— begin Material supplied —

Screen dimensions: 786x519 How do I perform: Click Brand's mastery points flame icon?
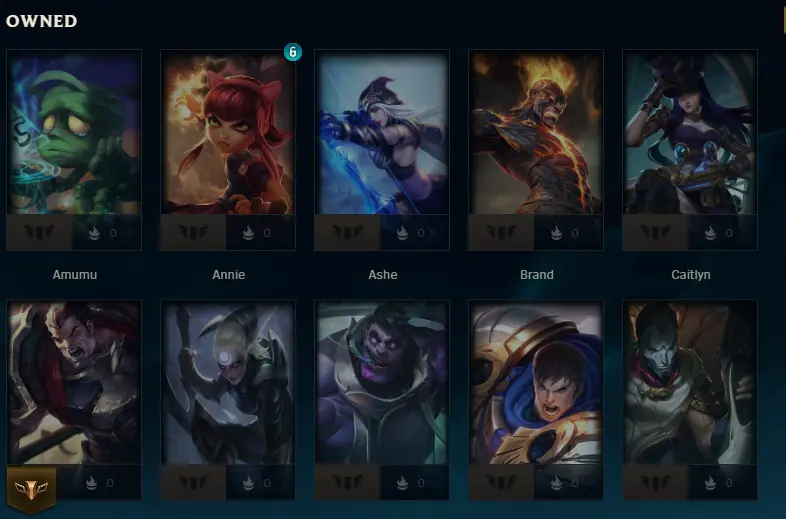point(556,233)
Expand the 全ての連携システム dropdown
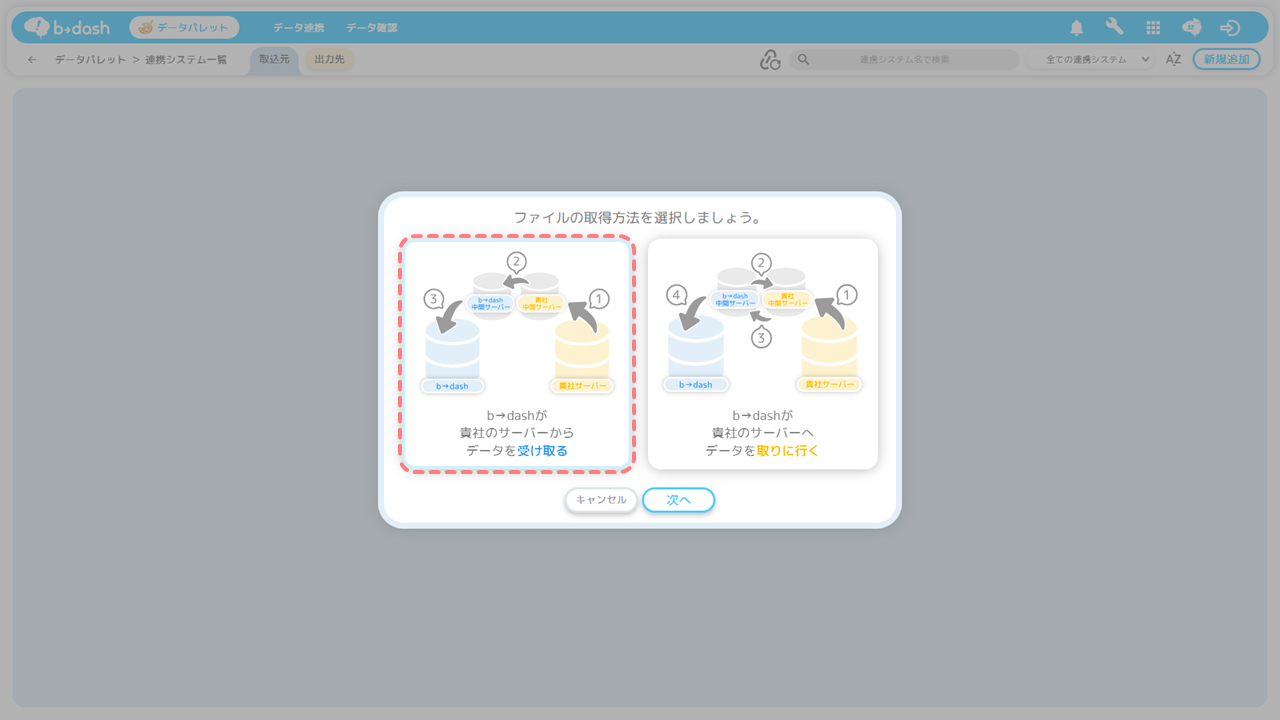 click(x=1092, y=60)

— end Material supplied —
— begin Material supplied —

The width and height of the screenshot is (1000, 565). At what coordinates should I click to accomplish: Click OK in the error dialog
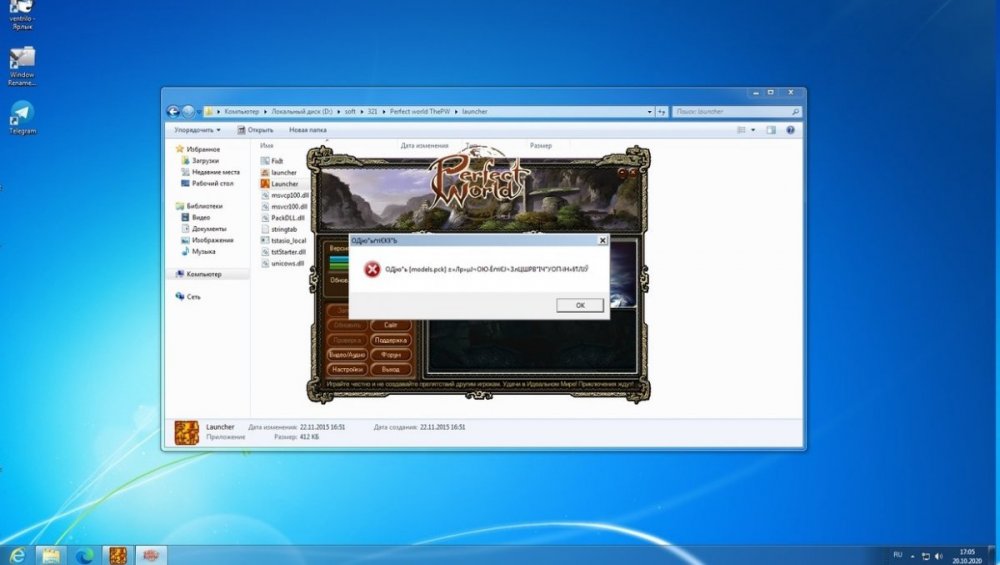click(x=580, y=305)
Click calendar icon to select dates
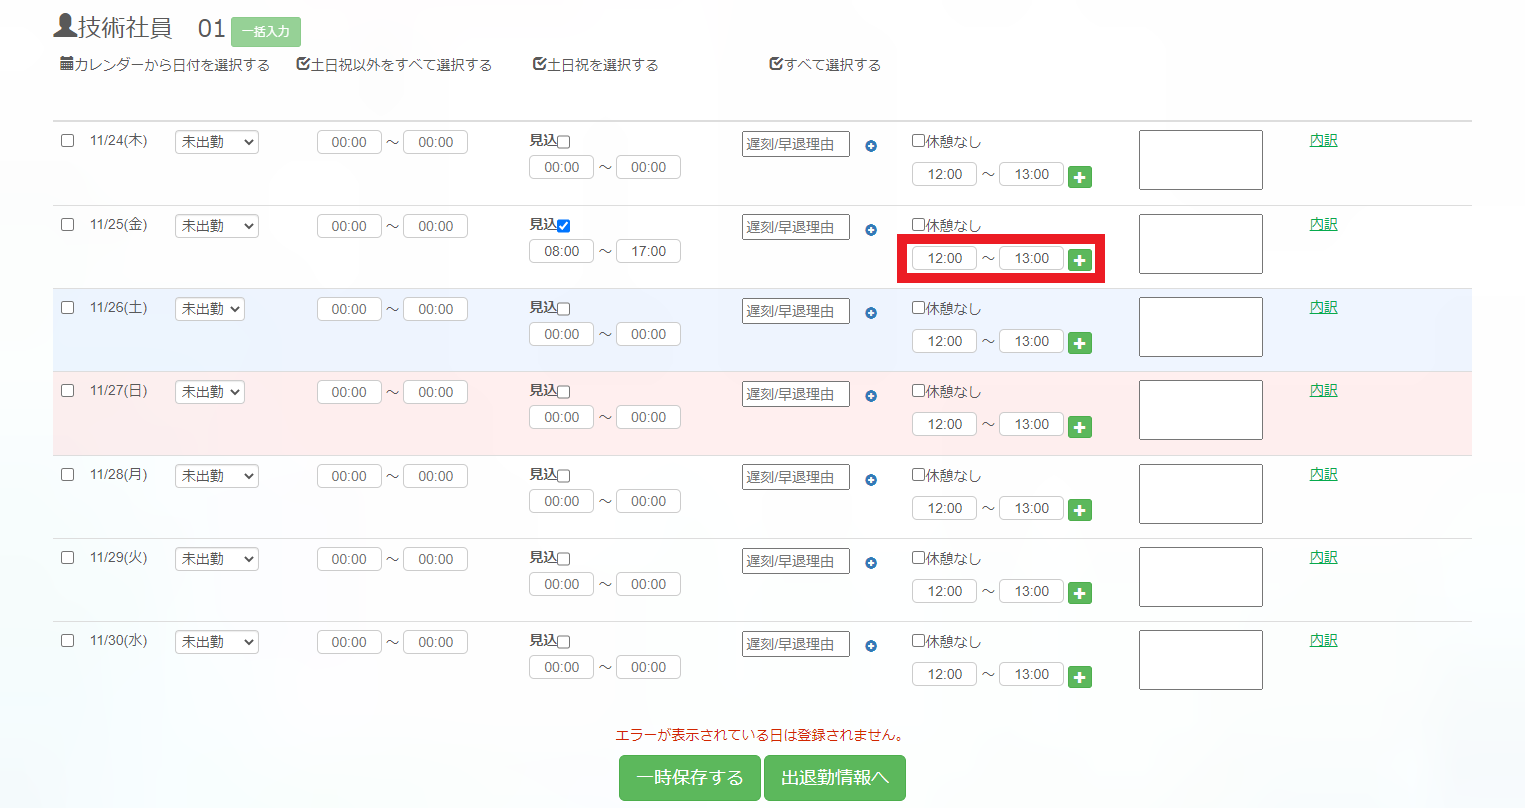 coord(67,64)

— end Material supplied —

• [Instructions for the task]:
Can you give again the part of the items that opens with the line containing "Screen dimensions: 786x519" and closes with the line containing "click(x=1092, y=60)", substituting "drop-down menu" for "dropdown" and keeping everything else the same? Leave the pictures out of your answer.

• [Solved problem]:
Screen dimensions: 786x519 How do I perform: Click Brand's mastery points flame icon?
point(556,233)
Expand the 全ての連携システム drop-down menu
 click(x=1092, y=60)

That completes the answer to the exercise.